Whatever the causes, Philippon provides strong evidence that regulatory capture played at least a role in some industries, where US policy-makers introduced regulation whose effect, if not intention, was to make market entry more costly. This is the case with banking and, to some extent, healthcare. He also argues that large online platforms, like the so-called GAFAMs (Google, Amazon, Facebook, Apple, Microsoft) switched sides in the struggle for competition versus regulation: when they emerged, they were true disruptors, bringing about greater efficiencies, lower costs, and increased productivity. However, as their success made them big enough, they stopped challenging the incumbents and became the incumbents. Their lobbying priorities changed accordingly, shifting from calling for more freedom of enterprise to seizing monopoly powers.

While any specific allegation against these companies may or may not be grounded in the evidence and, what matters most, may or may not harm consumers, we find a broad case against the GAFAMs very weak. The broad case relies on a very convenient definition of the relevant market, aimed at considering each of these companies as a monopolist in its own market. That may be reasonable under a few circumstances, but these firms exist and prosper because they created their own markets in the first place, and in doing so they compete with each other (and with further companies) because the larger one market is, the smaller the other ones may become: they all compete to grab a resource that is becoming increasingly scarce—the user’s time and attention.

From this perspective, they may still be described as monopolists, but their monopolies overlap significantly and each limits the others’ market power. That means that, while each may engage in anti-competitive behavior, they still contribute to enhance social welfare and they need not be regulated as strongly as Philippon advocates. At most, one may make a case for a more stringent regulation to protect personal data and the user’s privacy, although that does not necessarily mean that an optimal regulation should be as strict as Europe’s GDPR. In fact, the GDPR itself raises the cost of entry, with the paradoxical result that a regulation that Philippon himself praises may, a few years from now, turn into an obstacle to competition.

The Great Reversal is a thought-provoking, ingenious book. However, it may soon look like a relic from the past.

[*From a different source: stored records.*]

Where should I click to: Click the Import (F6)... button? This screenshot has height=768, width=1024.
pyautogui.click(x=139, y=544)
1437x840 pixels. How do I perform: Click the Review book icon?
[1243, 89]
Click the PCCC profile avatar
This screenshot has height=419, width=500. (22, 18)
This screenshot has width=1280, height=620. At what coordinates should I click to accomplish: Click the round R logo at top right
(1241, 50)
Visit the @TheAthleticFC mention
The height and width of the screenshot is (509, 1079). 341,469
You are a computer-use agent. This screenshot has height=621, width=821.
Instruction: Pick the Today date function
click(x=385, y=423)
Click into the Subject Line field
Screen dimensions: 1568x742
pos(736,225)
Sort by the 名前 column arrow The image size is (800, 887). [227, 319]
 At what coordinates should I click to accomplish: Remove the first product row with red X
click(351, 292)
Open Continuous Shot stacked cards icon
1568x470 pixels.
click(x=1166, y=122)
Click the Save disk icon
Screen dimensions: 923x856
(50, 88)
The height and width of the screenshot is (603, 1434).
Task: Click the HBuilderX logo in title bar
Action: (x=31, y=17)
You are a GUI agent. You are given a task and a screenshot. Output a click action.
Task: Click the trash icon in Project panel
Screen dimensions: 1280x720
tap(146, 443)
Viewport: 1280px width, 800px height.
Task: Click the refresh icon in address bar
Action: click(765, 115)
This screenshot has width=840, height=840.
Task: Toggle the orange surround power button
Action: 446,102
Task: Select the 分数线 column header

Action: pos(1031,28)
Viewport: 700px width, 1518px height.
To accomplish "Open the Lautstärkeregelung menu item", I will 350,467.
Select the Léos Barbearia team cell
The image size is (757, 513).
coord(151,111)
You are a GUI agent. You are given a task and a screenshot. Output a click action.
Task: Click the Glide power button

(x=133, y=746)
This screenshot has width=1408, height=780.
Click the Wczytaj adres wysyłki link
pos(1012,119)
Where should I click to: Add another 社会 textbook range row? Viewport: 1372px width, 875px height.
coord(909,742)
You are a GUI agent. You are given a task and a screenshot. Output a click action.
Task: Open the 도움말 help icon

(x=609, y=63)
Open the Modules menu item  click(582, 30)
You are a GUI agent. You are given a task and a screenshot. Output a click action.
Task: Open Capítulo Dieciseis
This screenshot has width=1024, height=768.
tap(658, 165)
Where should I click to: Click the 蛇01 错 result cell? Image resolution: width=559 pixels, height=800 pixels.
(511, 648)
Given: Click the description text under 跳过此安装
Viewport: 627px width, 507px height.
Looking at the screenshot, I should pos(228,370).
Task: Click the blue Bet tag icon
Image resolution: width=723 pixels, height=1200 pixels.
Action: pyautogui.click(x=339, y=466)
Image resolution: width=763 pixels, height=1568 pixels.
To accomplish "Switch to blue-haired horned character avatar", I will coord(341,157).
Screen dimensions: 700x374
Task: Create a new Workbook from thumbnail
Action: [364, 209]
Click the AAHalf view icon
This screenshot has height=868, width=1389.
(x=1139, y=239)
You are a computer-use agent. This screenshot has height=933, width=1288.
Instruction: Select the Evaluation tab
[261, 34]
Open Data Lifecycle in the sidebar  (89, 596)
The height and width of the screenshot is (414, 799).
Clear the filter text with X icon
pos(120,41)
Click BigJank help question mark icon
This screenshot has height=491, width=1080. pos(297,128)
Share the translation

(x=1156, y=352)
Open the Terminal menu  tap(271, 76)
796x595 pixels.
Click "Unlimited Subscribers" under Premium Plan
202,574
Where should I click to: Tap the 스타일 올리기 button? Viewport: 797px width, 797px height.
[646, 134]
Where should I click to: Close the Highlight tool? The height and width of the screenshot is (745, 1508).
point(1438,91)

As we already pointed out, the EU discipline on state aid is currently suspended for the sake of allowing rapid relief to businesses. Member states’ governments are flirting with the idea of nationalization: in Germany, the idea of nationalization has been promoted in the context of securing “safer” provision of healthcare products in countries such as Italy on a much wider scale. The EU Commission itself released a communication regarding the guidelines under which national governments are allowed to buy stakes in firms. In fact, Italy’s first anti-pandemic response included the nationalization of its long-faltering Alitalia airline.

While the US government is engaging extensively in economic interventionism too, it seems to be less determined in its resolve to increase its own scope. The American commitment to competition was tested in the aftermath of the 2007-2008 crisis. The US government bailed banks out, but was quick to exit the financial sector. By 2013, the US government had sold all of its holdings in AIG, for example. Because it had to bail out states, not banks, in the great crisis, the EU has had no similar test so far. Covid-19 provides one.